Segment Start: Records shown

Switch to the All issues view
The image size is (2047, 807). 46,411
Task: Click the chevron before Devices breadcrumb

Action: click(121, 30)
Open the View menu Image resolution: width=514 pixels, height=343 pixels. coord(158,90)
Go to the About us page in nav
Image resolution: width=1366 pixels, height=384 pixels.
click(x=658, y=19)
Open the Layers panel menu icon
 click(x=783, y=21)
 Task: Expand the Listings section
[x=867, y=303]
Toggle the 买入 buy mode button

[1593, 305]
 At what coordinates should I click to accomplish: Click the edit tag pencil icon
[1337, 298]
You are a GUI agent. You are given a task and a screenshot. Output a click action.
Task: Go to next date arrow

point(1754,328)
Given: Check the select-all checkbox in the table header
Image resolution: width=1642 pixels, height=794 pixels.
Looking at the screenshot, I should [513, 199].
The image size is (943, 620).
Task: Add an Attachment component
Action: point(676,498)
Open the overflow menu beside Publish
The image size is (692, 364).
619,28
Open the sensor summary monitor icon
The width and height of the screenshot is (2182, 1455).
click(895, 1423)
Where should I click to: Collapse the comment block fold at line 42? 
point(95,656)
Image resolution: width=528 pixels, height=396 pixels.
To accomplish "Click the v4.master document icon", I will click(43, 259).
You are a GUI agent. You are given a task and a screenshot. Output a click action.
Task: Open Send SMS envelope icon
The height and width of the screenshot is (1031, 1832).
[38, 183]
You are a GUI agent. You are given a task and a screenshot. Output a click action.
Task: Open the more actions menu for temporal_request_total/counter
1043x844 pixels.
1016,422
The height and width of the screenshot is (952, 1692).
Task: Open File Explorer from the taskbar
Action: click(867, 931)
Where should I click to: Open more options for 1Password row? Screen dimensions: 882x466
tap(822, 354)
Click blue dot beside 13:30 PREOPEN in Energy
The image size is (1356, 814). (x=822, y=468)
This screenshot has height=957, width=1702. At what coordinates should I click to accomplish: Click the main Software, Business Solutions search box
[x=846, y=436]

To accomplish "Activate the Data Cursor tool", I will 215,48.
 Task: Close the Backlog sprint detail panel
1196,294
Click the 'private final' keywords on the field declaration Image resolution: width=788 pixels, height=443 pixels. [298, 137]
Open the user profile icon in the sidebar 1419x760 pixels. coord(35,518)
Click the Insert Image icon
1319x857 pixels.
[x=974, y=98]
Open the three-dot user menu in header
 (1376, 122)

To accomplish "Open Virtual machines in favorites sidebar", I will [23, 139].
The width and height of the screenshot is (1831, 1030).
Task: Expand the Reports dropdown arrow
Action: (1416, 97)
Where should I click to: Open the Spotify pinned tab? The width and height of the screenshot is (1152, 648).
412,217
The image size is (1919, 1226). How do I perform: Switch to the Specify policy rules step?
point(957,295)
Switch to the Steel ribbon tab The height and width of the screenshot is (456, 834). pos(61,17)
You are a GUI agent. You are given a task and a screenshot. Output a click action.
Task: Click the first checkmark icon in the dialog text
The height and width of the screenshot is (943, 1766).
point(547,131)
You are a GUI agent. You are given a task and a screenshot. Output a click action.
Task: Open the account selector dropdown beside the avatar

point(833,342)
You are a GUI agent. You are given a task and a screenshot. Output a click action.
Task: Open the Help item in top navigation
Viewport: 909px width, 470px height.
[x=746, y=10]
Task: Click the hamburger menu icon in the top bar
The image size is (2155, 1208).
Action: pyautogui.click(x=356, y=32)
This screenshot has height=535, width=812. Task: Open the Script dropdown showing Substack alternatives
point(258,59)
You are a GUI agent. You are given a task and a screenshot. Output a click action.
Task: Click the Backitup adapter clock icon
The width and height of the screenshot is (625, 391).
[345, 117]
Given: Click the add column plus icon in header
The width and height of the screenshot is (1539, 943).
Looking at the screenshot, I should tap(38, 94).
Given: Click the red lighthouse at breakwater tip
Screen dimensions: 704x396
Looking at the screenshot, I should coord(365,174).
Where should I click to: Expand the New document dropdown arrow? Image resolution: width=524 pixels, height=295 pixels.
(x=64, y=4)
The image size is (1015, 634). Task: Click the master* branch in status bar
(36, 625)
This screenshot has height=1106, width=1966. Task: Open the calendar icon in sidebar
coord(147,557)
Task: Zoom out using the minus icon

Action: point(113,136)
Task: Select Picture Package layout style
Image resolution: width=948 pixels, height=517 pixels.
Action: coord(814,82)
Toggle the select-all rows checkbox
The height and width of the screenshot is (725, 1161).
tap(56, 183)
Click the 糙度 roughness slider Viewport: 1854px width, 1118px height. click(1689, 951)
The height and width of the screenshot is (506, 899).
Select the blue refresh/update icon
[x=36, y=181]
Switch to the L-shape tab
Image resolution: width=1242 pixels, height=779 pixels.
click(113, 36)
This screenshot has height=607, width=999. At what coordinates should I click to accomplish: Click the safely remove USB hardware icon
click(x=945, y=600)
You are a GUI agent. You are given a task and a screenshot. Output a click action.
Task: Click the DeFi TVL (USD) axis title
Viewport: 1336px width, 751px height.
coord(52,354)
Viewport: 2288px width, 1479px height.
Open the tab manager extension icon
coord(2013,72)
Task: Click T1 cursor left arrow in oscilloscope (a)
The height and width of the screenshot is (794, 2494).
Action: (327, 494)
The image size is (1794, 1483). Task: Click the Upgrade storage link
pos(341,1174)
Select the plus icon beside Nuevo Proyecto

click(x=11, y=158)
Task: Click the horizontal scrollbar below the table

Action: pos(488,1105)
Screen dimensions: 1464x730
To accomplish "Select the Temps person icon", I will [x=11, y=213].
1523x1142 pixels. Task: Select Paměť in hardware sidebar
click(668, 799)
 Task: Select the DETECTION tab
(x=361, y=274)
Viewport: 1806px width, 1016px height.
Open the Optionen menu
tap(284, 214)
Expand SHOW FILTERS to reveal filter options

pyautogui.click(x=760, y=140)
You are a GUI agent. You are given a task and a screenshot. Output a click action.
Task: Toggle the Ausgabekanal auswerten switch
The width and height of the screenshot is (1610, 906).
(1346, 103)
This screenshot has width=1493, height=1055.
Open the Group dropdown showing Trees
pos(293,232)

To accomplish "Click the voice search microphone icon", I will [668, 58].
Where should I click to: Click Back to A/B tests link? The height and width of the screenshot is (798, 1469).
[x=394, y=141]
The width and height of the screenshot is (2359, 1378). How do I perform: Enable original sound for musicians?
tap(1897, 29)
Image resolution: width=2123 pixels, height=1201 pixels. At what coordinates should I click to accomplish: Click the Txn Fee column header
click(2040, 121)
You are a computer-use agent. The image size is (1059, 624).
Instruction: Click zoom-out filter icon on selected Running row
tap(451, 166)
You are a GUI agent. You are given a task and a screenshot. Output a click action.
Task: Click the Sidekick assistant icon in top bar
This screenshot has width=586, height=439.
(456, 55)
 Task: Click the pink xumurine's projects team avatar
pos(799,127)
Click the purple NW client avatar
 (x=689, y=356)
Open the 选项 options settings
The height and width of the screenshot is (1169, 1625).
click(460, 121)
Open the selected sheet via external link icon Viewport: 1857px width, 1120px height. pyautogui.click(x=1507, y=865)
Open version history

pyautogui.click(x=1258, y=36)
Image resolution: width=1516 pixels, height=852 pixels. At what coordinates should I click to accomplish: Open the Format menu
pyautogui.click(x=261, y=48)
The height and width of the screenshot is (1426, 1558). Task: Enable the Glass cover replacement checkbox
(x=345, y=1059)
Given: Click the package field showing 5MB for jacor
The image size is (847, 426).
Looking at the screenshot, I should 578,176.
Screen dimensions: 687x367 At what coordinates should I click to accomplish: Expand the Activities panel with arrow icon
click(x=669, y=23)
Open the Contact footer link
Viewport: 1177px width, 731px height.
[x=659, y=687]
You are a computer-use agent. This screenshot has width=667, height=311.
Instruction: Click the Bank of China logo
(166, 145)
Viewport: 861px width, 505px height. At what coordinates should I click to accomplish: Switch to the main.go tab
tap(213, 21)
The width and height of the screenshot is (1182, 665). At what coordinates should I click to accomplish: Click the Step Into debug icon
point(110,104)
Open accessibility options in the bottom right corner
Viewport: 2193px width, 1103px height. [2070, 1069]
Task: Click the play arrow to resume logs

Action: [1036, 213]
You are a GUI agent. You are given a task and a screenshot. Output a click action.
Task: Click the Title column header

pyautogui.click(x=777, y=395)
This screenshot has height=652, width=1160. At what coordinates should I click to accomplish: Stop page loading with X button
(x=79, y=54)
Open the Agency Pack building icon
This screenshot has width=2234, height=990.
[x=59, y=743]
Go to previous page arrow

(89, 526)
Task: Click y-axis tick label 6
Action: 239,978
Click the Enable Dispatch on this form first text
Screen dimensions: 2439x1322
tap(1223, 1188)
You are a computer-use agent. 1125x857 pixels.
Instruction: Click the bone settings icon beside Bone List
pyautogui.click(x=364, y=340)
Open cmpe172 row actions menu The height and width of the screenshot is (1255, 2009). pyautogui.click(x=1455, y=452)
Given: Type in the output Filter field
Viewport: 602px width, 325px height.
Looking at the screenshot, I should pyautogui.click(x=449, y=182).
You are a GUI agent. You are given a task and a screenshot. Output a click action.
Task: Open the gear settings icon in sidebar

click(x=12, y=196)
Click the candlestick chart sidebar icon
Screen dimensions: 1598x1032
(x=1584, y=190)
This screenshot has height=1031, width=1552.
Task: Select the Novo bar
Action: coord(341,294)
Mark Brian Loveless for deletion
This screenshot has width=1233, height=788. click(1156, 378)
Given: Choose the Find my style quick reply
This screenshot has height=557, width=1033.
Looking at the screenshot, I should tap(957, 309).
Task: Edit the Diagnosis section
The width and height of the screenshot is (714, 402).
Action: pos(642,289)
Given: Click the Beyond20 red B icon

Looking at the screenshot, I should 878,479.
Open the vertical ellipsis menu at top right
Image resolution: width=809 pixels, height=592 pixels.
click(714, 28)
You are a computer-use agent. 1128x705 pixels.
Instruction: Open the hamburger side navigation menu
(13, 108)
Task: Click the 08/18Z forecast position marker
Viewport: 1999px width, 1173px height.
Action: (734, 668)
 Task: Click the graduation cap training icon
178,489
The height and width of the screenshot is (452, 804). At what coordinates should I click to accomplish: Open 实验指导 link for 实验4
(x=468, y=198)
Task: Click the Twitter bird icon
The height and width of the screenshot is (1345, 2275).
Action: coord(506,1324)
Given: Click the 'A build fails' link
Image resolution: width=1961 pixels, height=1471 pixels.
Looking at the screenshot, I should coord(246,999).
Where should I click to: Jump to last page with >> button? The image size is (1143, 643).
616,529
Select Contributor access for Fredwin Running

Segment End: Records shown

▸ **Exercise**: Look above for the line with "Task: Select Picture Package layout style" and the line with "Task: Toggle the". Write out those two lines and all the lines between them, exactly, and no others.

▸ **Your response**:
Task: Select Picture Package layout style
Image resolution: width=948 pixels, height=517 pixels.
Action: coord(814,82)
Toggle the select-all rows checkbox
The height and width of the screenshot is (725, 1161).
tap(56, 183)
Click the 糙度 roughness slider Viewport: 1854px width, 1118px height. click(1689, 951)
The height and width of the screenshot is (506, 899).
Select the blue refresh/update icon
[x=36, y=181]
Switch to the L-shape tab
Image resolution: width=1242 pixels, height=779 pixels.
click(113, 36)
This screenshot has height=607, width=999. At what coordinates should I click to accomplish: Click the safely remove USB hardware icon
click(x=945, y=600)
You are a GUI agent. You are given a task and a screenshot. Output a click action.
Task: Click the DeFi TVL (USD) axis title
Viewport: 1336px width, 751px height.
coord(52,354)
Viewport: 2288px width, 1479px height.
Open the tab manager extension icon
coord(2013,72)
Task: Click T1 cursor left arrow in oscilloscope (a)
The height and width of the screenshot is (794, 2494).
Action: (327, 494)
The image size is (1794, 1483). Task: Click the Upgrade storage link
pos(341,1174)
Select the plus icon beside Nuevo Proyecto

click(x=11, y=158)
Task: Click the horizontal scrollbar below the table

Action: pos(488,1105)
Screen dimensions: 1464x730
To accomplish "Select the Temps person icon", I will [x=11, y=213].
1523x1142 pixels. Task: Select Paměť in hardware sidebar
click(668, 799)
 Task: Select the DETECTION tab
(x=361, y=274)
Viewport: 1806px width, 1016px height.
Open the Optionen menu
tap(284, 214)
Expand SHOW FILTERS to reveal filter options

pyautogui.click(x=760, y=140)
You are a GUI agent. You are given a task and a screenshot. Output a click action.
Task: Toggle the Ausgabekanal auswerten switch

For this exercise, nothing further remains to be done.